LDH is a cytoplasmic glycolytic enzyme found in almost every tissue. Its elevation generally indicates tissue damage. Raised LDH was a common findings in patients infected with MERS-CoV [8-10], H7N9 [11, 12], and H5N1 [13]. It was reported to be an independent factor of mortality for patients with severe acute respiratory syndrome [14] and H1N1 infection [15]. It was also one of the biomarkers most strongly associated with ARDS mortality [16, 17]. Our finding of increased LDH in the early phase of severe COVID-19 cases suggested possible subclinical tissue damage. Although the virus binds to human angiotensin converting enzyme 2 (ACE2) receptor in the lung [18, 19], which explains why the lungs are the first organs affected, but as the disease progresses, various cytokine abnormalities and multiple organs dysfunction can be found in severe patients [3, 7], indicating systemic organ damage caused by the excessive activation of the immune system. LDH isoenzymes test can further help to locate damaged tissues or organs.

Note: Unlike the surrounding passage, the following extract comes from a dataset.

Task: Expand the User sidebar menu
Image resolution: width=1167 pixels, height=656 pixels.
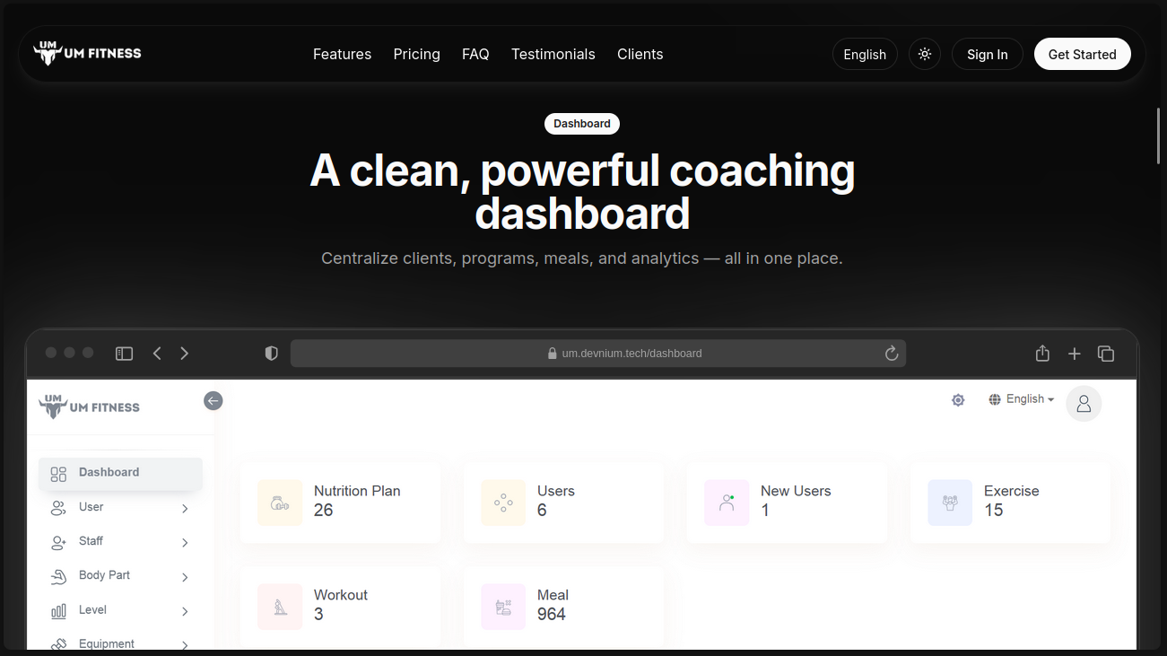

In this study, the comparison between the two groups showed differences in gender, history of hypertension, dyspnea symptom, creatinine, and C-reactive protein levels. These systemic factors also support that the pathophysiology of critically ill patients might be the systemic activation of immune response. History of hypertension was relatively rare as a factor in disease progression for an infectious disease; however, it was widely reported to be associated with disease severity of COVID-2019 [6, 7]. This was thought to be related to the virus binding receptor. Structural analysis suggested that SARS-CoV-2 might be able to bind to the ACE2 receptor [18, 19], which shared some homology with ACE and played a role in the renin-angiotensin system. The influence of blood pressure on prognosis may be related to this, but the specific mechanism remains unknown.

This study had several limitations. First, we did not measure viral load and some patients lacked coagulation function testing, which could be factors related to the severity of the disease. Second, we did not test the LDH isoenzymes due to limited resources. LDH isoenzyme analysis in the future may help to identify the source of increased LDH. Third, the sample size of our study is relatively small, but the multicenter and prospective nature of our study should reduce the bias and increase the generalizability.

Conclusions

In this multicenter nested case-control study, advanced age and high LDH level were independent risk factors for deterioration in mild COVID-19 patients. Among the mild patients, clinicians should pay more attention to the elderly patients or those with high LDH levels.